▶ _Supplied passage_
<<<<

(509d) Nonlinear Steady-State Data Reconciliation for a Continuous Tableting Line

Moreno, M. - Presenter, Purdue University
Giridhar, A. - Presenter, Purdue University
Reklaitis, G. V. - Presenter, Purdue University
Nagy, Z. K. - Presenter, Purdue University

The robust operation of a continuous process requires a sufficient level and quality of online process measurements and an appropriate level of process control. As the pharmaceutical industry transitions from batch to continuous operation the questions of how many measurement points and what quality of online measurements are necessary or sufficient and the level of sophistication of the process control systems required are very much under discussion. Under the aegis of the NSF ERC on Structured Organic Particulate Systems, we have been investigating these questions in the context of continuous production of tablets. Tablets are the most common dosage form and thus the conversion from batch to continuous production of this drug product form has thus received quite a bit of attention [1].

>>>>

▶ _Assignment 1_
Duplicate everything in the tableting-line abstract from "The robust operation" down to "of attention [1].".
▶ _Assignment 2_
Answer these questions from the tableting-line abstract:
(a) Which university are the presenters listed with?
(b) Under the aegis of what center has the investigation been carried out?
(c) What does the abstract call the most common dosage form?
▶ _Assignment 3_
Carry the abstract on continuous tableting-line data reconciliation forward from its last sentence.

▶ _Collected data entries_

<<<<

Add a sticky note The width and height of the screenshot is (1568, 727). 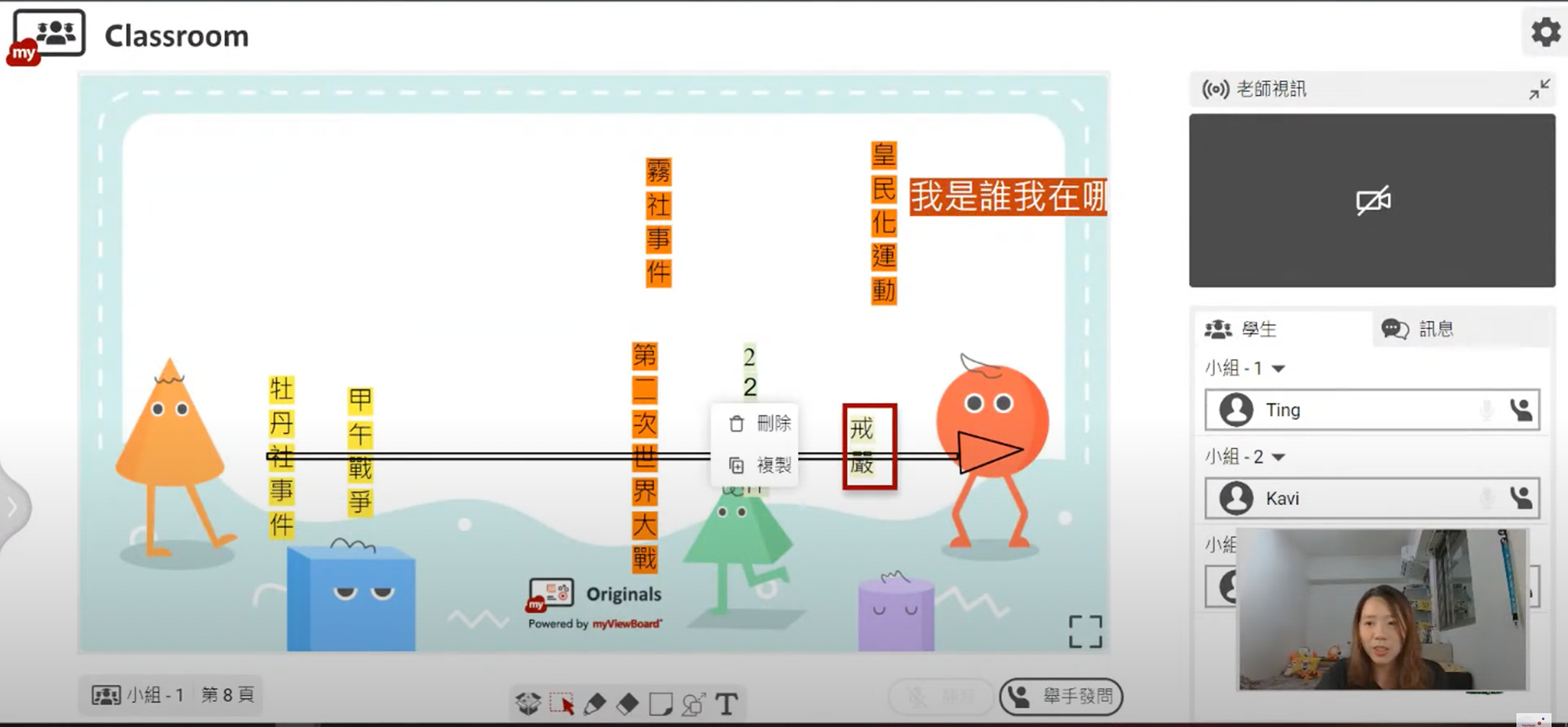click(x=660, y=703)
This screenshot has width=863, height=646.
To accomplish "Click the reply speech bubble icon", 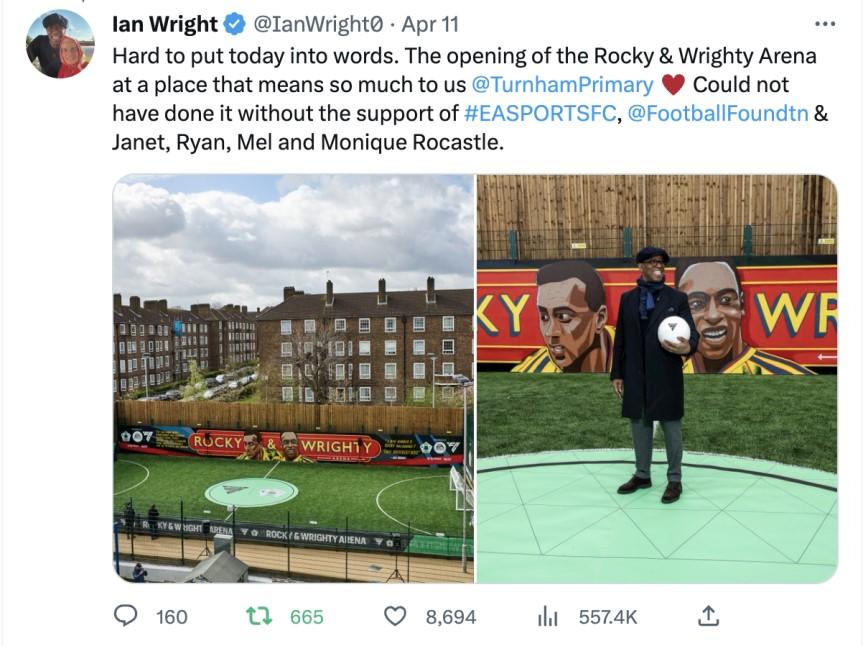I will point(125,616).
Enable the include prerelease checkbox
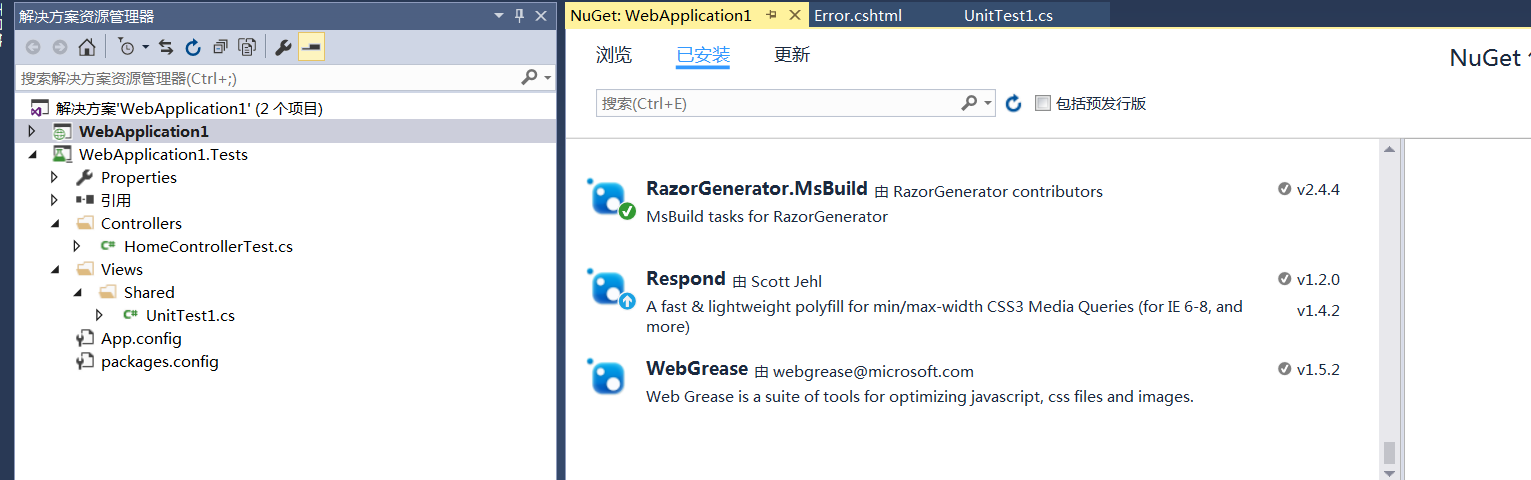 pos(1043,104)

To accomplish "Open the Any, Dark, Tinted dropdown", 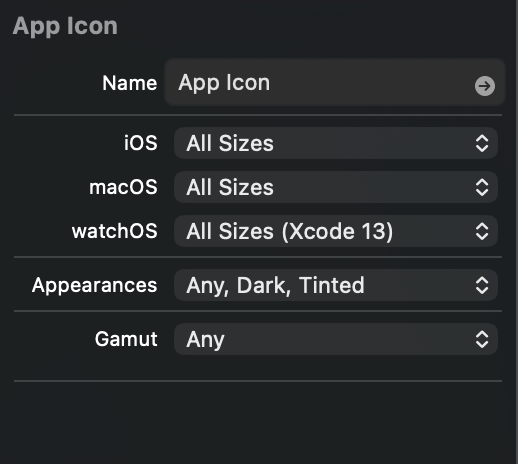I will coord(336,285).
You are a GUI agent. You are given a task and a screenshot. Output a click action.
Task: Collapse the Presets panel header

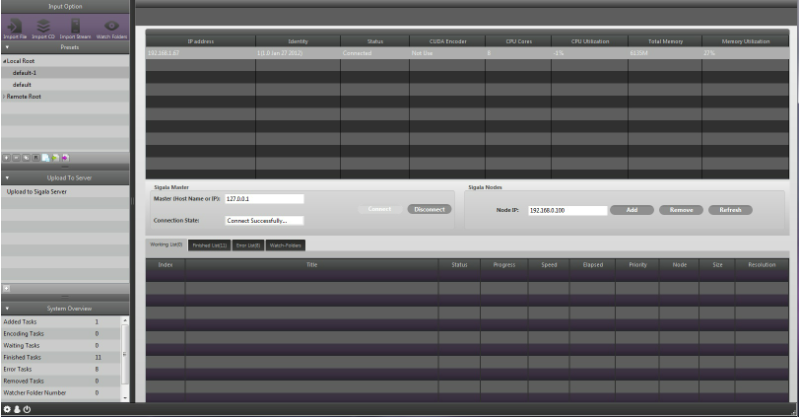pyautogui.click(x=6, y=46)
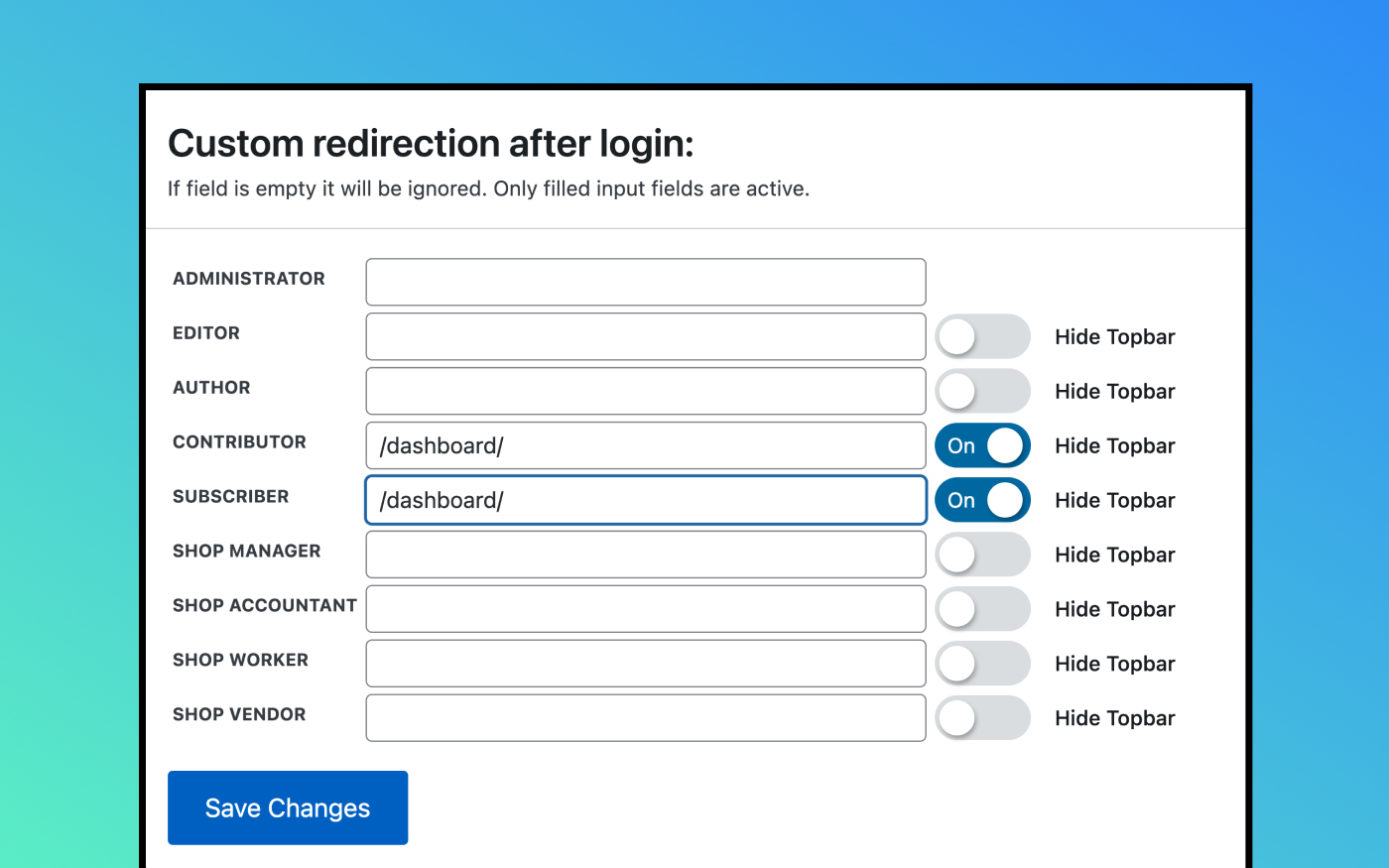This screenshot has width=1389, height=868.
Task: Turn on the Shop Manager topbar toggle
Action: [x=982, y=555]
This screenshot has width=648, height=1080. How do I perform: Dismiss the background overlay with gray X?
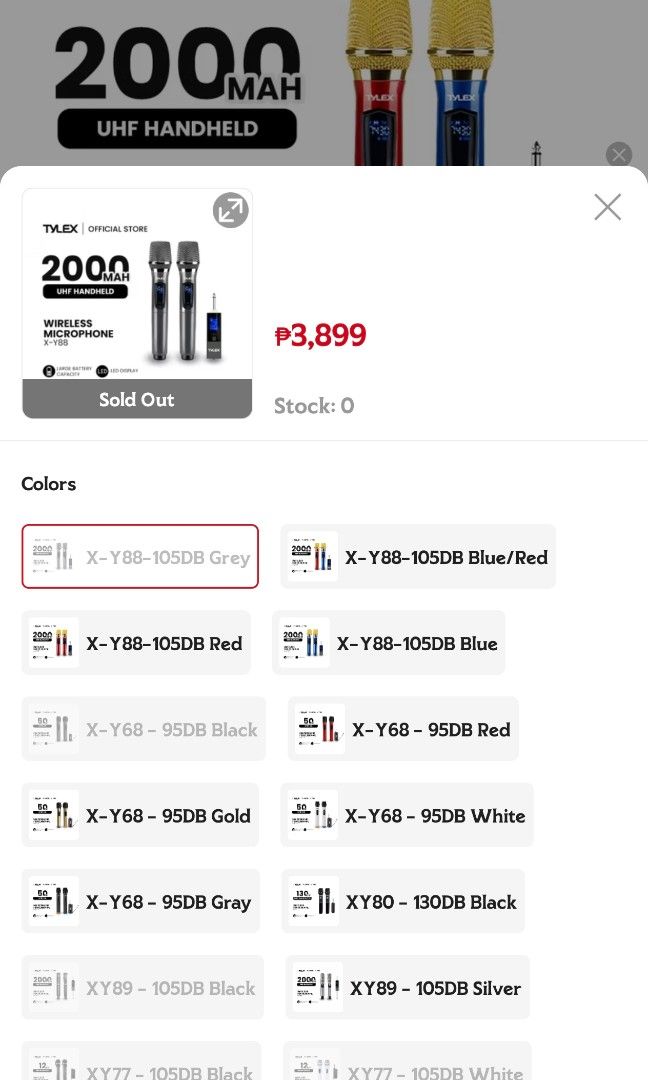(618, 155)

>>>>

▶ _Written response 1_
The robust operation of a continuous process requires a sufficient level and quality of online process measurements and an appropriate level of process control. As the pharmaceutical industry transitions from batch to continuous operation the questions of how many measurement points and what quality of online measurements are necessary or sufficient and the level of sophistication of the process control systems required are very much under discussion. Under the aegis of the NSF ERC on Structured Organic Particulate Systems, we have been investigating these questions in the context of continuous production of tablets. Tablets are the most common dosage form and thus the conversion from batch to continuous production of this drug product form has thus received quite a bit of attention [1].

▶ _Written response 2_
(a) Purdue University
(b) The NSF ERC on Structured Organic Particulate Systems
(c) Tablets

▶ _Written response 3_
In this paper we specifically focus on answering questions concerning the selection of and impact of online measurements. To address these questions, we first develop a nonlinear steady state data reconciliation model for a continuous dry granulation line. The data reconciliation model of such a process network consists of the relationship between all of the measured and relevant unmeasured variables of the process together with a description of the error distributions of these measurements [2, 3]. It is assumed that the number of measurements is larger than the degree of freedom of the network model, hence that there is redundancy. Given a set of measurements, an optimization problem is posed which has as its objective function a likelihood type function. This function is the minimization of the difference between the measured values and their best estimates, weighted by the standard deviation of the measurement error of the associated sensor model, with the above mentioned reconciliation model forming the constraint set [3, 4].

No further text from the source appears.